DHS Extends Eligibility for Employment Authorization to Certain Spouses of H-1B Workers

Topics: Immigration

On Tuesday, the US Citizenship and Immigration Services issued a final rule extending employment eligibility to the H-4 nonimmigrant spouses of H-1B workers who are not subject to the six year limitation on stay in H status.  Normally, H-1 workers are permitted to remain in the United States for six years and work for their petitioning employer.  In the interests of family unity, the spouse and minor children of H-1 workers are admitted as H-4 nonimmigrants.  They are not permitted to work.

H-1B workers who are the beneficiaries of an approved immigrant petition (usually filed by their employer) are no longer subject to the six year limit on stay in H-1 status.  H-1 workers and H-4 family members may remain in the United States as nonimmigrants until such time as their applications for permanent residence are adjudicated.

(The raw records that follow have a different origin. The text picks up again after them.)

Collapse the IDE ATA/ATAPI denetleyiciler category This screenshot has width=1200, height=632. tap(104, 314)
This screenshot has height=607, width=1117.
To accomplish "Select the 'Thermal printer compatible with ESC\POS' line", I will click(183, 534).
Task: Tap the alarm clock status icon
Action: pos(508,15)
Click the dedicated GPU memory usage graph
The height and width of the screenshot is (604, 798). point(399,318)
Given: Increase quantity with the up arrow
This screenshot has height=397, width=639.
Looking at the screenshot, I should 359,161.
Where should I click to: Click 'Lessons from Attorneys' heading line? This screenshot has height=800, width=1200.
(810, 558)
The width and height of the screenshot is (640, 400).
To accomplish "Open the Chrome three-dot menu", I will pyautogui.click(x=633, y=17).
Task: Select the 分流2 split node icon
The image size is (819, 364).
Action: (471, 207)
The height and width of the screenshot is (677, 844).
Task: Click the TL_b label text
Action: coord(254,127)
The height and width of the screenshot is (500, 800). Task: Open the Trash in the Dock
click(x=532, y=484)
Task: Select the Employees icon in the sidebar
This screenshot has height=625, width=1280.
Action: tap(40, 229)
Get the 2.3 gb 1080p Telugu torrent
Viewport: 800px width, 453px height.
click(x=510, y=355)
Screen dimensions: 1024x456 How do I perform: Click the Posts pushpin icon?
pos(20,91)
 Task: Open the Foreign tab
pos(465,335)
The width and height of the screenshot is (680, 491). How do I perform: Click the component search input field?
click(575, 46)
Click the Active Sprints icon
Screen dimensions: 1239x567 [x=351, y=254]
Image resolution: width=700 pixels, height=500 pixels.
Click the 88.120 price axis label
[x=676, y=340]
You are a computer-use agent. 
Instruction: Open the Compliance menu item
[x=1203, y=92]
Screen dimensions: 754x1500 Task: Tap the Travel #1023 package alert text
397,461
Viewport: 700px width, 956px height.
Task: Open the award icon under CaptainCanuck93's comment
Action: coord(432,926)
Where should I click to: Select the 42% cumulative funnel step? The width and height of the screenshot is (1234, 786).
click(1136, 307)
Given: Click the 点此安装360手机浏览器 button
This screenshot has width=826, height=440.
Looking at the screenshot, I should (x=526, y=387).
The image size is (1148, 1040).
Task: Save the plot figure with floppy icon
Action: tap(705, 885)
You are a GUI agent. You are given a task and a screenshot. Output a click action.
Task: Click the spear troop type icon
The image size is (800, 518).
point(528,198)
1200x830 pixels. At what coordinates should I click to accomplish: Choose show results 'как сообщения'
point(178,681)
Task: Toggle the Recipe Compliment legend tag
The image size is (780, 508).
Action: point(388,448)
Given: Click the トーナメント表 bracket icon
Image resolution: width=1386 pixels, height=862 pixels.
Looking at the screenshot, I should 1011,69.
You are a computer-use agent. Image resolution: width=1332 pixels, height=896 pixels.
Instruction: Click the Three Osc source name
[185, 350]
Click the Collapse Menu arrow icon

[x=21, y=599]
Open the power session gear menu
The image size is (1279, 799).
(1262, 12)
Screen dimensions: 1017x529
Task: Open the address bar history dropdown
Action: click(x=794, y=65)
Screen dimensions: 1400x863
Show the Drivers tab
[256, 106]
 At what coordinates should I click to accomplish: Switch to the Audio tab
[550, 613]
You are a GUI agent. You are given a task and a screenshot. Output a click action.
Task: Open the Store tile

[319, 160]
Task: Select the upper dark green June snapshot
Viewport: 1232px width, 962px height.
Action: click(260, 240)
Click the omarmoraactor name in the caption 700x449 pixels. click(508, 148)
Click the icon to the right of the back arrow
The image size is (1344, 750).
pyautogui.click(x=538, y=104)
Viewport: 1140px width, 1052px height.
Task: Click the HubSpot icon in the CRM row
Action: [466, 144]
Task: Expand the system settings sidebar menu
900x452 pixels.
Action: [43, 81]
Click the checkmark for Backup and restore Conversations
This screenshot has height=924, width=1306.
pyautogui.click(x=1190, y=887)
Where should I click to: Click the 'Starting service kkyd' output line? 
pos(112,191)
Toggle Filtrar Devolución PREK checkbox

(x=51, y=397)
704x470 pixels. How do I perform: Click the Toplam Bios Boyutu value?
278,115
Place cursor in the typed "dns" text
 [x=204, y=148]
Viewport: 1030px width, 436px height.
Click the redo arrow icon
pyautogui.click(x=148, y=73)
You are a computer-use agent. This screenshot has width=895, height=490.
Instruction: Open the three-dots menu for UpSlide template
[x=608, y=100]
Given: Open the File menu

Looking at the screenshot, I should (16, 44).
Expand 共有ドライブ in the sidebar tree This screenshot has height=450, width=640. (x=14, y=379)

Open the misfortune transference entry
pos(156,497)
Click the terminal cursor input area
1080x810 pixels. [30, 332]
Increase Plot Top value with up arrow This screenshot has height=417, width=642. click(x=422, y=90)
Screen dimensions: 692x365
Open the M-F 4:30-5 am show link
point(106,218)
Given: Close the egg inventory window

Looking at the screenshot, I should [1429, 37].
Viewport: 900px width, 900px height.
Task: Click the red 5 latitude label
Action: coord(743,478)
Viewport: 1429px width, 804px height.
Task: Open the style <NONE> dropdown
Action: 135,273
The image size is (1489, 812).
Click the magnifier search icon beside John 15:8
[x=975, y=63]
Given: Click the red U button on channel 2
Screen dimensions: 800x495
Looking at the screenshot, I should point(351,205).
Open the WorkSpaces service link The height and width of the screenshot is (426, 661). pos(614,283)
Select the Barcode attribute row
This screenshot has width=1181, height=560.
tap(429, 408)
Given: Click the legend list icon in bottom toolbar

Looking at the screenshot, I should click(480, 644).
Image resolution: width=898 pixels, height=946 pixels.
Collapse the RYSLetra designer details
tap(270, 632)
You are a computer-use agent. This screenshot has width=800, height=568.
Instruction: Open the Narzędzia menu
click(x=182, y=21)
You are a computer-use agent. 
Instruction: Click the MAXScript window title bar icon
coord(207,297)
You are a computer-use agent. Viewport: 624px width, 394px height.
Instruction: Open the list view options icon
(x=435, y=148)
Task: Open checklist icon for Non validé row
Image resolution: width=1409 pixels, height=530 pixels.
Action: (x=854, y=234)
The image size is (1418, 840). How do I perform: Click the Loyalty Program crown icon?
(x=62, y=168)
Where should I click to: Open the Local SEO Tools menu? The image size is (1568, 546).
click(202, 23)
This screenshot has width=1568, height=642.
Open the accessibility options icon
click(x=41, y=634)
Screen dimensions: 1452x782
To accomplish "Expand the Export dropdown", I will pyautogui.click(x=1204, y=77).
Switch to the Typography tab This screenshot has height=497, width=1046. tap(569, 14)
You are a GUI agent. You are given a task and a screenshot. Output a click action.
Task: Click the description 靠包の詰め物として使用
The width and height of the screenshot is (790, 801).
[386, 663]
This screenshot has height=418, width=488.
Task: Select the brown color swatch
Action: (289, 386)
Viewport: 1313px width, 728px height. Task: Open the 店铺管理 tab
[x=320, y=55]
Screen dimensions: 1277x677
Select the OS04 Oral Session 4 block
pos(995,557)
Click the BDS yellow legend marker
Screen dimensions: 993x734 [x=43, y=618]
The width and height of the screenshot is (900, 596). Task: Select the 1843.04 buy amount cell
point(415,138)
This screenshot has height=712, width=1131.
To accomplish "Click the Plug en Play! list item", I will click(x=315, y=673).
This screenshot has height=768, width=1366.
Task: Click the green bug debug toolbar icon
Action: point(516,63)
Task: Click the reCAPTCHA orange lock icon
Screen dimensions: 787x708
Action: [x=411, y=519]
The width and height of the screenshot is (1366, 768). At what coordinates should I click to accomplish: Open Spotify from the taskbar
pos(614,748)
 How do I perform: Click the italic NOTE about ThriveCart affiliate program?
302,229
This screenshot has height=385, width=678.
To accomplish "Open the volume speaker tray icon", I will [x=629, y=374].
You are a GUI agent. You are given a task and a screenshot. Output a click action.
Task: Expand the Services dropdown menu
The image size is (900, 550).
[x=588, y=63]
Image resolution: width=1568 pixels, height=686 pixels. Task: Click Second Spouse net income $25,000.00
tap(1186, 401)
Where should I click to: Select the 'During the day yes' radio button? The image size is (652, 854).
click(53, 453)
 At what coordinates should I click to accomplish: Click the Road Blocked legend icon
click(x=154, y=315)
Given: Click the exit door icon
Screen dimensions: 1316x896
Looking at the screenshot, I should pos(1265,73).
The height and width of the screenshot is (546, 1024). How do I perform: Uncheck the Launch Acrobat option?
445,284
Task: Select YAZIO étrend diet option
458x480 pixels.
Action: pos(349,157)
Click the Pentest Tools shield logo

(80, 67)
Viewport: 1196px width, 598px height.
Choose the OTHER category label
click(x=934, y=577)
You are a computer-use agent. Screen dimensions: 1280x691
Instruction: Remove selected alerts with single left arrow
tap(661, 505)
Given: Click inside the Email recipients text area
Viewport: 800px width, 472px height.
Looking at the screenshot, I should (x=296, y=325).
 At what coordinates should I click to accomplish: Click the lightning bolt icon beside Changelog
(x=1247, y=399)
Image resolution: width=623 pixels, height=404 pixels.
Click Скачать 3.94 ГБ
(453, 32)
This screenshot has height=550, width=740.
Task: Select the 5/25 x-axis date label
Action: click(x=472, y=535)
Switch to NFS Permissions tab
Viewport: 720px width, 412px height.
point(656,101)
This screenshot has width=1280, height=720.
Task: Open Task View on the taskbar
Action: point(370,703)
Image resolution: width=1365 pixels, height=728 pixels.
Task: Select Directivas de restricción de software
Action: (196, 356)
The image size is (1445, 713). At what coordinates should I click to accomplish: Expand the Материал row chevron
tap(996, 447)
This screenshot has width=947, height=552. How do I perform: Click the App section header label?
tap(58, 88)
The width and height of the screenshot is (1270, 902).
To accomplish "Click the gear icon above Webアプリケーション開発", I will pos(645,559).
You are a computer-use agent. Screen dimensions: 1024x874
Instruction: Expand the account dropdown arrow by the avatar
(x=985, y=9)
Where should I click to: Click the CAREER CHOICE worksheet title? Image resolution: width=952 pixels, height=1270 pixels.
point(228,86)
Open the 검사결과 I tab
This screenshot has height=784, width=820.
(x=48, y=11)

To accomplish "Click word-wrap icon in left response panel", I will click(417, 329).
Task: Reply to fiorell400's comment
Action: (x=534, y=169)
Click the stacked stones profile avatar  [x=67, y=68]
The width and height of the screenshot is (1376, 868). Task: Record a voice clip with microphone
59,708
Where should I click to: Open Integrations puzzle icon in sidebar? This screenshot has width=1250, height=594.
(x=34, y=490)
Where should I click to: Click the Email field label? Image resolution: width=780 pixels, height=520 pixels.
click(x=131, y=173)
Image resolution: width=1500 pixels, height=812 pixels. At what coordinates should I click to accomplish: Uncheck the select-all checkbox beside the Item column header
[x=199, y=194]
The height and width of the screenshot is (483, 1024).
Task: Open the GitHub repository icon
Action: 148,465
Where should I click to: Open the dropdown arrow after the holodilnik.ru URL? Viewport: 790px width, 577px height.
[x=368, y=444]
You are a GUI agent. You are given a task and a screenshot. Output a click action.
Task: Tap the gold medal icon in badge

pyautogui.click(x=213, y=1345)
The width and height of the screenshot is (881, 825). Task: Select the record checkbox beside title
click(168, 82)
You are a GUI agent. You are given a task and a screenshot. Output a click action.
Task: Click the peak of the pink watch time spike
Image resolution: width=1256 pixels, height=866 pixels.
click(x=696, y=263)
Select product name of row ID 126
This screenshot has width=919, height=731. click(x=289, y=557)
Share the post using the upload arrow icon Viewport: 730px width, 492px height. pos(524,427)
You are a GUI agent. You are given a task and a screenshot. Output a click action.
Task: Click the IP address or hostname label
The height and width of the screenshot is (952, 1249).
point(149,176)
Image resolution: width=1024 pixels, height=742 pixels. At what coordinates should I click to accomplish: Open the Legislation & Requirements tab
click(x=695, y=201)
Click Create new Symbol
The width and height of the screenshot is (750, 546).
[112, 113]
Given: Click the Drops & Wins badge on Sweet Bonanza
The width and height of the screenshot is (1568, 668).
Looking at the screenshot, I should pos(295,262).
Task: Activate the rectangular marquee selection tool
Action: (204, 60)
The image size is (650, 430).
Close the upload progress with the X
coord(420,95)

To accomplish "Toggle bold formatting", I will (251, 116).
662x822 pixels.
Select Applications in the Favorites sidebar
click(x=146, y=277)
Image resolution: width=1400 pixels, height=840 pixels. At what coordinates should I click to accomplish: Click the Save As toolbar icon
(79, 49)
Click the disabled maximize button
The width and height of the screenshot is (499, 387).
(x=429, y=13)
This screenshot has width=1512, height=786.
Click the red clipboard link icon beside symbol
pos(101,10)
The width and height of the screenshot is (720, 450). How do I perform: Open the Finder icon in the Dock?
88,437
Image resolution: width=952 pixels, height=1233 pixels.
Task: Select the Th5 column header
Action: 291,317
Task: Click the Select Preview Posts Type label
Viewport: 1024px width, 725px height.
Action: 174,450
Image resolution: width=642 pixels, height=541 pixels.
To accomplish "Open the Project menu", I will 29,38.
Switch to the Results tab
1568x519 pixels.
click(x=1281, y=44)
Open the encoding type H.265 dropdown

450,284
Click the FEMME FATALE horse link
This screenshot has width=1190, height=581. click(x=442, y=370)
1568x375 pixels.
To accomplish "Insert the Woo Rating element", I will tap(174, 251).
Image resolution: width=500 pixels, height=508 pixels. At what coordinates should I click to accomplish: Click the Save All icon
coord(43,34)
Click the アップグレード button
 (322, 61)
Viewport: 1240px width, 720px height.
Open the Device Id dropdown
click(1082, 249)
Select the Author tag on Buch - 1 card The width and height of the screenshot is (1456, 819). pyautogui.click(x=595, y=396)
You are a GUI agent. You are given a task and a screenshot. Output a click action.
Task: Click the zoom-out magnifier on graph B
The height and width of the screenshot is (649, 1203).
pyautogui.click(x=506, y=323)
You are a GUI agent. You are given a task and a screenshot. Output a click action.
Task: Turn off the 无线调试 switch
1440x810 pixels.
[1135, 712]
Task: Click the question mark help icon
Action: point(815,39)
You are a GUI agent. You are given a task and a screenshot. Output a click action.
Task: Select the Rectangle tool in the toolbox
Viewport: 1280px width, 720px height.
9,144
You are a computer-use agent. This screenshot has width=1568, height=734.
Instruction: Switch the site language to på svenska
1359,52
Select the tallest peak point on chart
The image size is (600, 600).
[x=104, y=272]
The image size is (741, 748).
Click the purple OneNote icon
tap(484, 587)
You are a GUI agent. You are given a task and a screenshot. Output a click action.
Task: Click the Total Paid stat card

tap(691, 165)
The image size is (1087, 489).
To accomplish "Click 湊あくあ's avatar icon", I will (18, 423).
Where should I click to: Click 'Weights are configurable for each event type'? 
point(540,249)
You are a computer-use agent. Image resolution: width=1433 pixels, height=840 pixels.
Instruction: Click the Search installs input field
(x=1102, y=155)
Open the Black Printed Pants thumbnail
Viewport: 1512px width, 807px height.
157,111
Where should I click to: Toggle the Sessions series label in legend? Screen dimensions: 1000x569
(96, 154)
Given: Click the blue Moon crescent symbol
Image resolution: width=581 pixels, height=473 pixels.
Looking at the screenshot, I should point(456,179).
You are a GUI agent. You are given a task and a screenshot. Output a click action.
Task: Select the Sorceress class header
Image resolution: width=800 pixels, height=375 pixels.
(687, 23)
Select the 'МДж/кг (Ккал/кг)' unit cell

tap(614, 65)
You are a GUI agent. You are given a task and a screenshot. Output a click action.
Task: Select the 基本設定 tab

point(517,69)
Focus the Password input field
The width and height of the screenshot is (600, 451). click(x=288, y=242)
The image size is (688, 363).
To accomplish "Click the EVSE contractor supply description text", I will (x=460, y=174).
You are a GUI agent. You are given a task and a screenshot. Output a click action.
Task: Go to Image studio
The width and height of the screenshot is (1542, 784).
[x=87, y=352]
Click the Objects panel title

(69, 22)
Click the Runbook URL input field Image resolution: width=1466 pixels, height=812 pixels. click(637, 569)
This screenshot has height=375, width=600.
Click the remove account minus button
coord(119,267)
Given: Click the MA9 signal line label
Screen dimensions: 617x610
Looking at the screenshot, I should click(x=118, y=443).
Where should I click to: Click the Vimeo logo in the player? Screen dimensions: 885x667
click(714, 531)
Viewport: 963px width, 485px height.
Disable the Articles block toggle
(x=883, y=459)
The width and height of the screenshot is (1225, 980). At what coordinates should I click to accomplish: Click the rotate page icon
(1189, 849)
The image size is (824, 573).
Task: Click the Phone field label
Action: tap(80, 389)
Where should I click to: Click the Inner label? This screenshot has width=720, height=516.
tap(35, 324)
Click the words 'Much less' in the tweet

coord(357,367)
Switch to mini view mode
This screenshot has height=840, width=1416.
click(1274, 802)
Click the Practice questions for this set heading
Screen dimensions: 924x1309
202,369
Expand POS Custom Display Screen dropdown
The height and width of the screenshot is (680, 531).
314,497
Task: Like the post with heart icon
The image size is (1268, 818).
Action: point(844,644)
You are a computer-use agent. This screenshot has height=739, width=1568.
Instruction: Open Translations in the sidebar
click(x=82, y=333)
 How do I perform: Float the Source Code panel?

Under present law, 140,000 employment based immigrants are admitted to the United States every year.  Because the number of potential employment based immigrants (both workers and family members) far exceeds the supply of visas, individuals seeking to immigrate as employment based immigrants wait from months to decades before they receive their green card.

This new rule acknowledges the H-4 spouse’s status as a potential immigrant and permits the spouse to receive open market employment authorization while they wait in the line to obtain lawful permanent residence.  This rule goes into effect and USCIS will accept applications for H-4 employment authorization cards on May 26, 2015.

Read the USCIS news release and federal register notice of this rule change here and here.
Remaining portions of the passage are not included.